Christie’s and Sotheby’s did a good, scholarly job on their catalogue entries for both pictures. Sotheby’s put Jo Hopper in the center of its treatment of Two Comedians. It was keenly aware of buyer psychology. Better get the wife on board if rich hubby’s planning to spend millions on a picture. Both auction houses covered the many inspirations from which Hopper drew. For Two Comedians, the words “Hitchcock,” “voyeur,” “the unknown,” “artifice,” “darkness,” and “disconnect” appear. The entry ends with the lyrics from Stephen Sondheim’s “Send in the Clowns,” from A Little Night Music, a favorite of mine but an acquired taste. Clive Barnes called this Sondheim “heady, civilized, sophisticated, and enchanting.” It’s a fair appraisal of both the musical and Hopper’s painting. It might explain why the musical wasn’t a huge success and the picture was in the very low seven figures.

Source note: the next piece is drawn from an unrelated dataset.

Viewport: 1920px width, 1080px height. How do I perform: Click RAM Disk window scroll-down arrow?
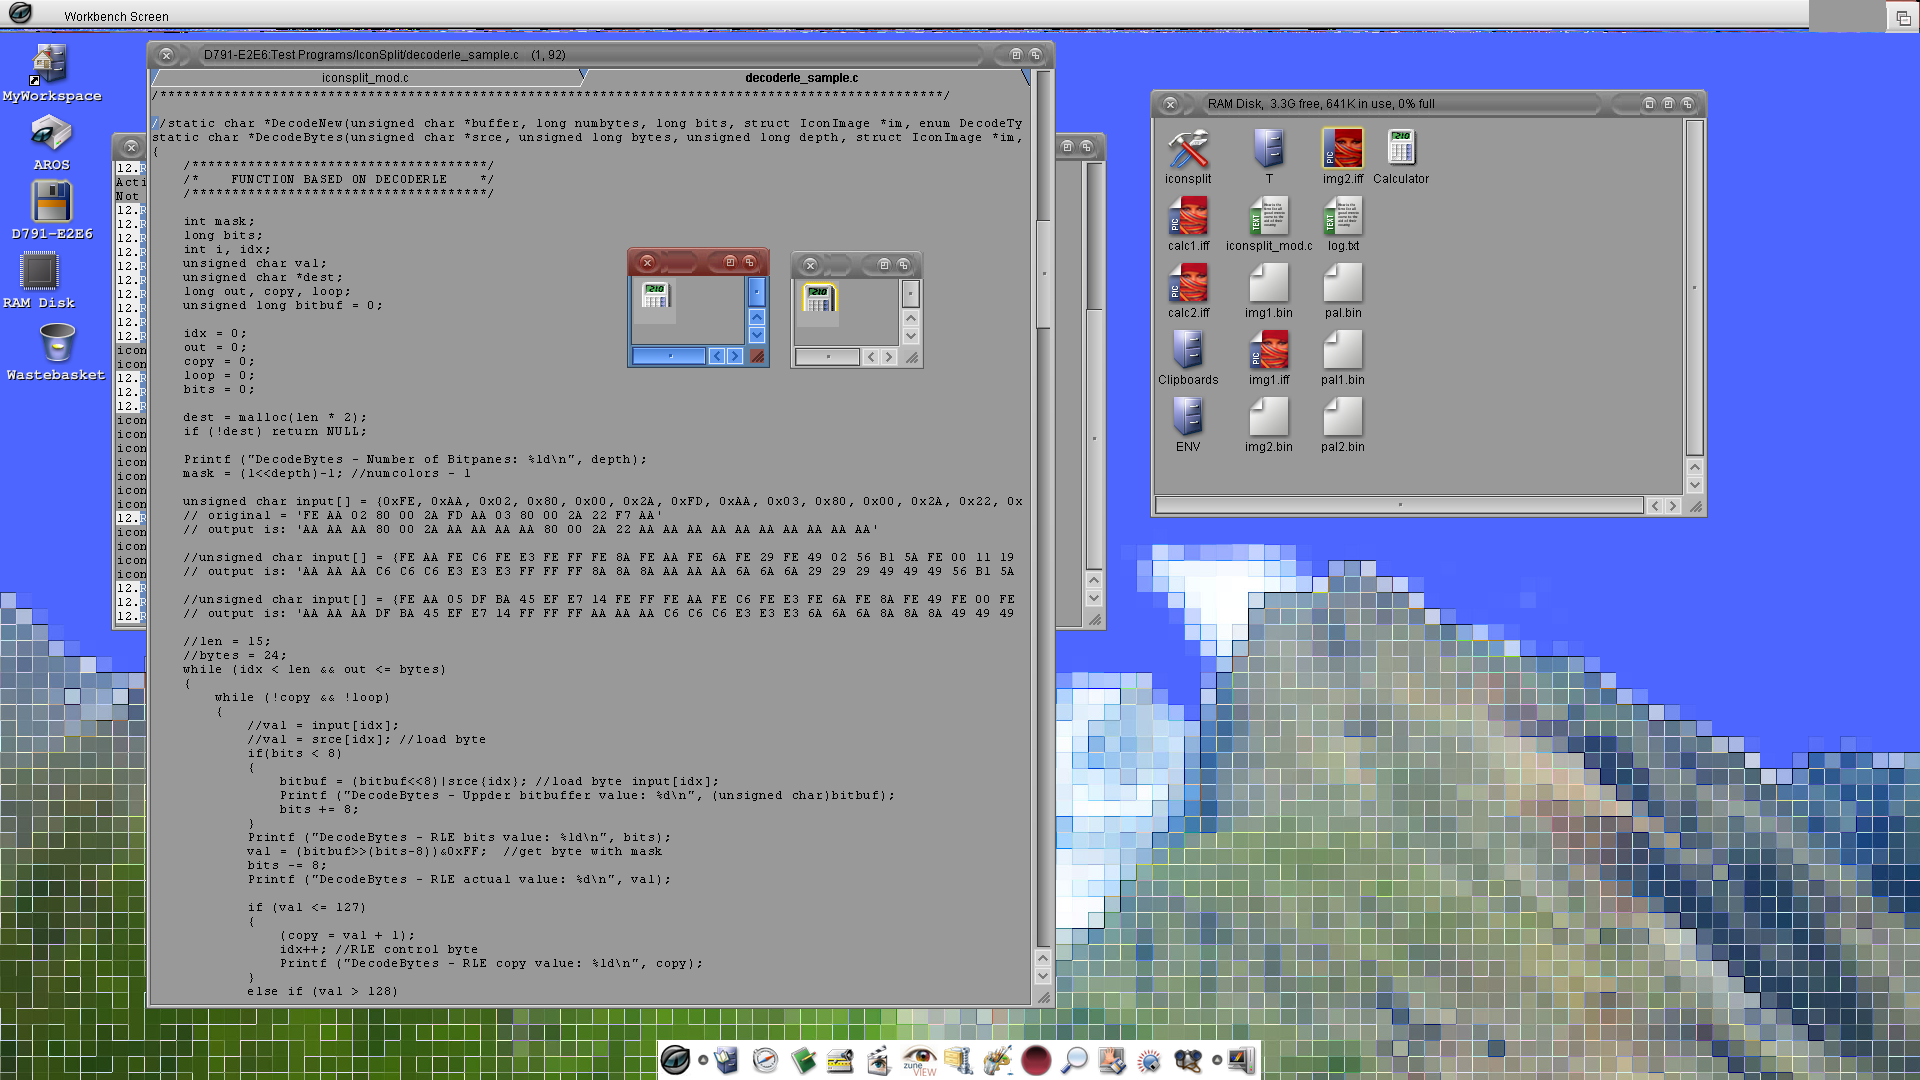1694,485
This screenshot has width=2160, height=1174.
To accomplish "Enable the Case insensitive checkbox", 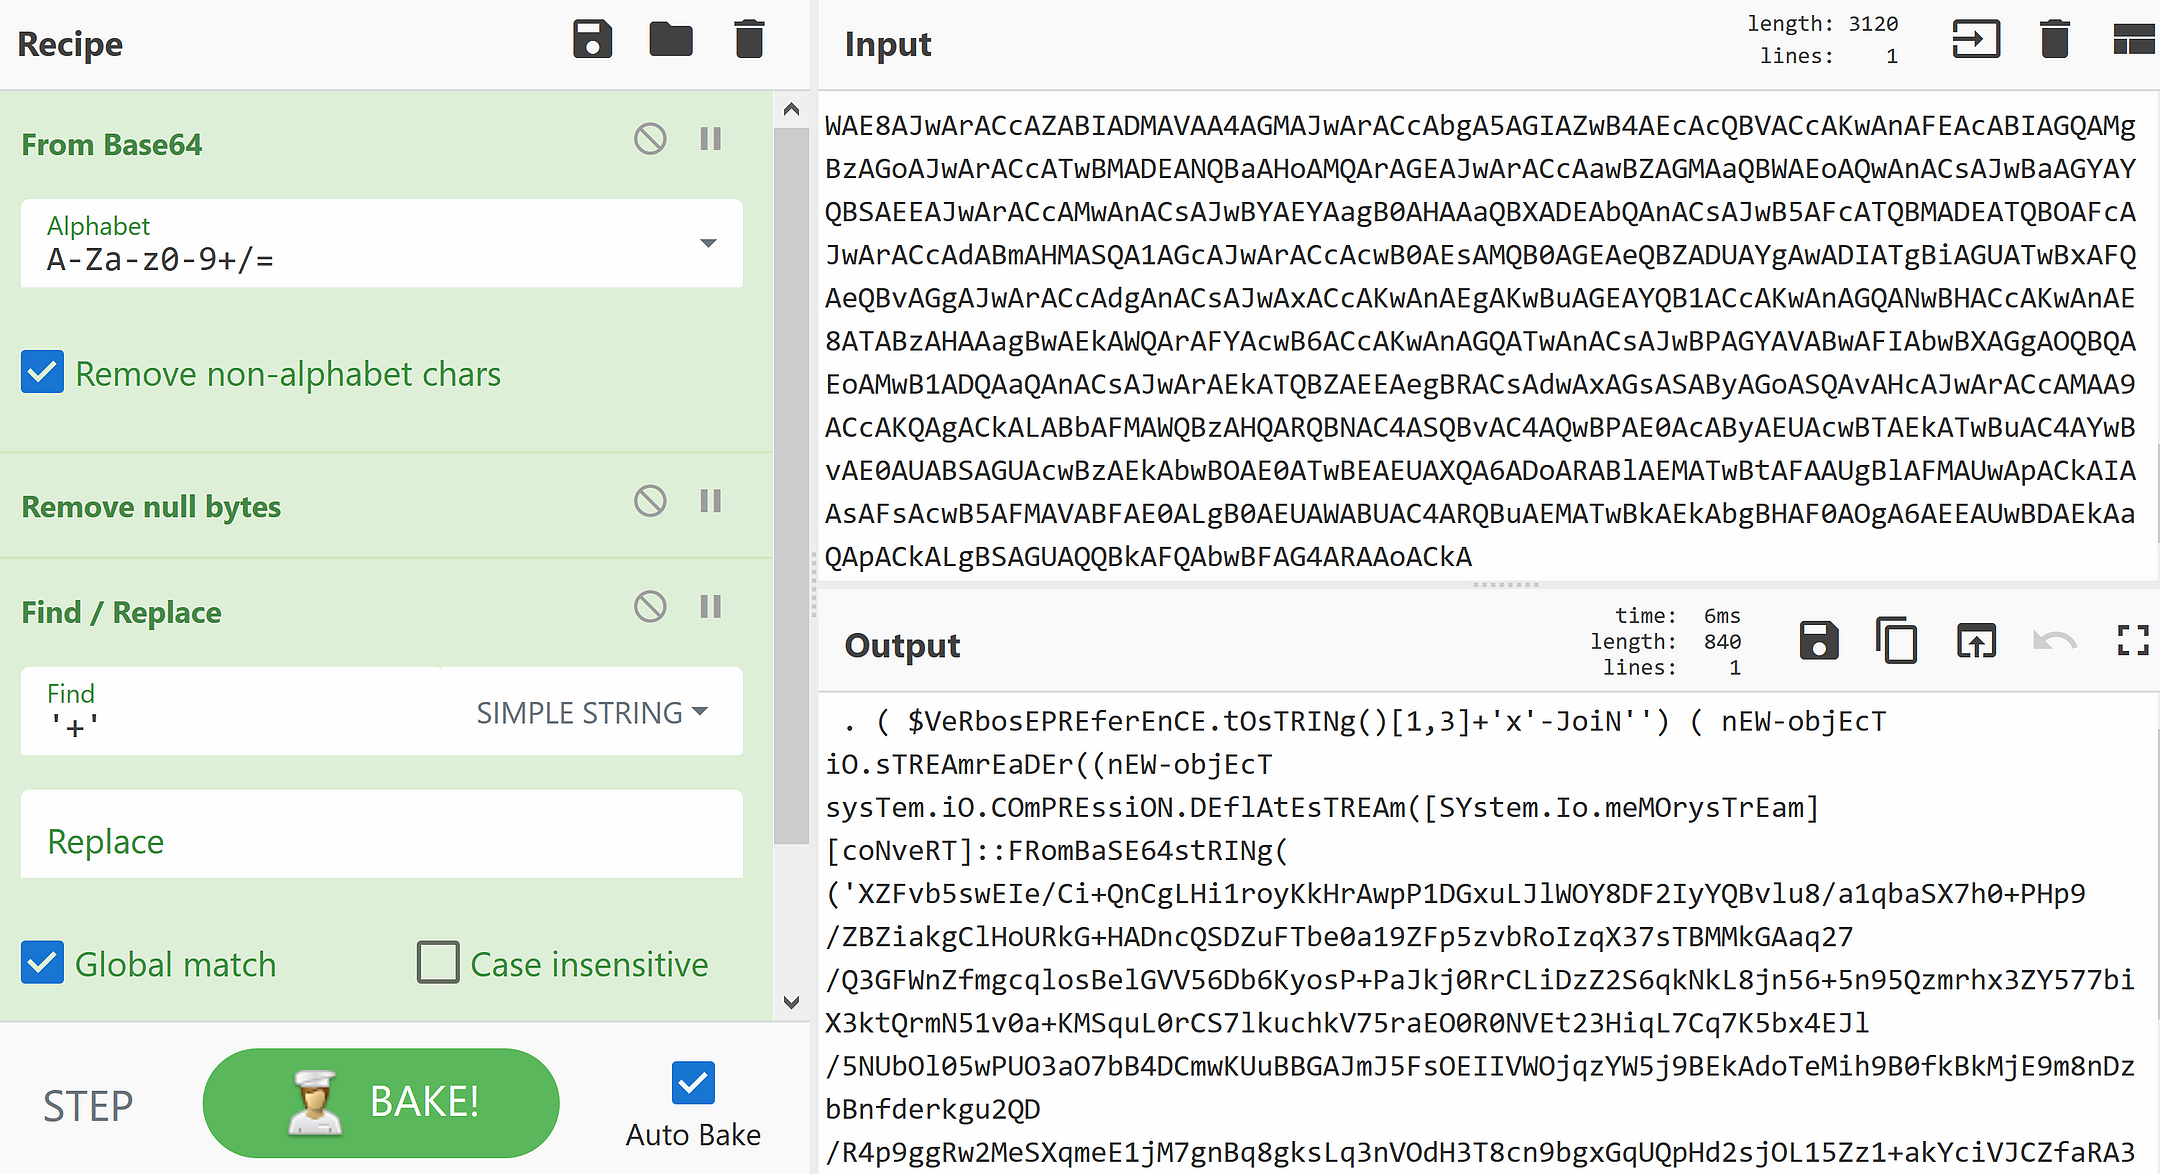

The essay for Chop Suey, also sensitive and smart, focuses on the French impressionists, who were most famously painters of everyday city life. They certainly inspired Hopper, who lived in Paris while Monet and Renoir were working. Impressionism wasn’t an avant-garde movement then, but it was much in favor among young Americans. Hopper’s picture is recognizably from the age of the flapper. It gives some context to what were then the ubiquitous chop-suey joints in lower Manhattan. The food term means “this and that,” a good description of city life. Its young women are on display in the sense that we are eavesdroppers. It’s flashy and neon and has a sense of developing drama rather than the concluded drama of Two Comedians. In this rarefied part of the art market, these little differences are worth millions.